=== Begin Enclosure ===

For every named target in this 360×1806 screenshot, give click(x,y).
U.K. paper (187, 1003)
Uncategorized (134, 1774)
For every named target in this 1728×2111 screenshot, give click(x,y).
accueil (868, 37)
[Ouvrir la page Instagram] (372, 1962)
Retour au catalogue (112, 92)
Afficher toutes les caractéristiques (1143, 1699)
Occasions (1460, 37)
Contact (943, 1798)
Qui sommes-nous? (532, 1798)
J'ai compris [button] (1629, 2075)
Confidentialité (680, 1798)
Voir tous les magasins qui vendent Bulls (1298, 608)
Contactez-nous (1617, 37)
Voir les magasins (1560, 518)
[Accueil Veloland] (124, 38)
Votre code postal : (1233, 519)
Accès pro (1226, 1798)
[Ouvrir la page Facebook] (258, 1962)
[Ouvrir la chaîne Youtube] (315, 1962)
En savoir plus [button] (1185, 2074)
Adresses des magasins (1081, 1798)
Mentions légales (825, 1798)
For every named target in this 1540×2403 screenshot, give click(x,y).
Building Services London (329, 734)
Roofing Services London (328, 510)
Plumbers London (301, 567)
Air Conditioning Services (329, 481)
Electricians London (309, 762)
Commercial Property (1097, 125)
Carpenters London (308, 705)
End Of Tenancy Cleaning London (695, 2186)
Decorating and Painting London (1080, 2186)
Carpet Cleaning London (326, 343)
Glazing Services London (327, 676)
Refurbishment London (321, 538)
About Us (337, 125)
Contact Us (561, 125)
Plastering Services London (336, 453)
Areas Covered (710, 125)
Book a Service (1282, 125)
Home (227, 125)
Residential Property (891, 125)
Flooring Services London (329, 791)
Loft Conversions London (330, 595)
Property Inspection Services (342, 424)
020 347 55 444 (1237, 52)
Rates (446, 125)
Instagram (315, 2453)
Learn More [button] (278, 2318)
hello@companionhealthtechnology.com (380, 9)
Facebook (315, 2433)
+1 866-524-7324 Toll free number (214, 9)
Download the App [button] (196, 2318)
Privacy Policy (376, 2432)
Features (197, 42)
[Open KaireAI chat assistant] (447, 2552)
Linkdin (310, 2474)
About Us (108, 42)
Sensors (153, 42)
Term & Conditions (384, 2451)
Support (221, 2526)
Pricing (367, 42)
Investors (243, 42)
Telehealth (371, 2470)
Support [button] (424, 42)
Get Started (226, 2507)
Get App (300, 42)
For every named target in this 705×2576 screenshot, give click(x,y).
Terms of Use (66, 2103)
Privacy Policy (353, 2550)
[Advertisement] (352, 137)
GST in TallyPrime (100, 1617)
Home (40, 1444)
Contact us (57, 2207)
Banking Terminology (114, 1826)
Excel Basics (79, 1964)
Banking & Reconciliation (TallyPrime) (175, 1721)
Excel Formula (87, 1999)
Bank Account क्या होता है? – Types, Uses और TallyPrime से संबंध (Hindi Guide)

=== End Enclosure ===

*GOAL OF THE EXERCISE*. Copy each line in the entries above where the word "give" shows up.

*ANSWER SECTION*.
For every named target in this 360×1806 screenshot, give click(x,y).
For every named target in this 1728×2111 screenshot, give click(x,y).
For every named target in this 1540×2403 screenshot, give click(x,y).
For every named target in this 705×2576 screenshot, give click(x,y).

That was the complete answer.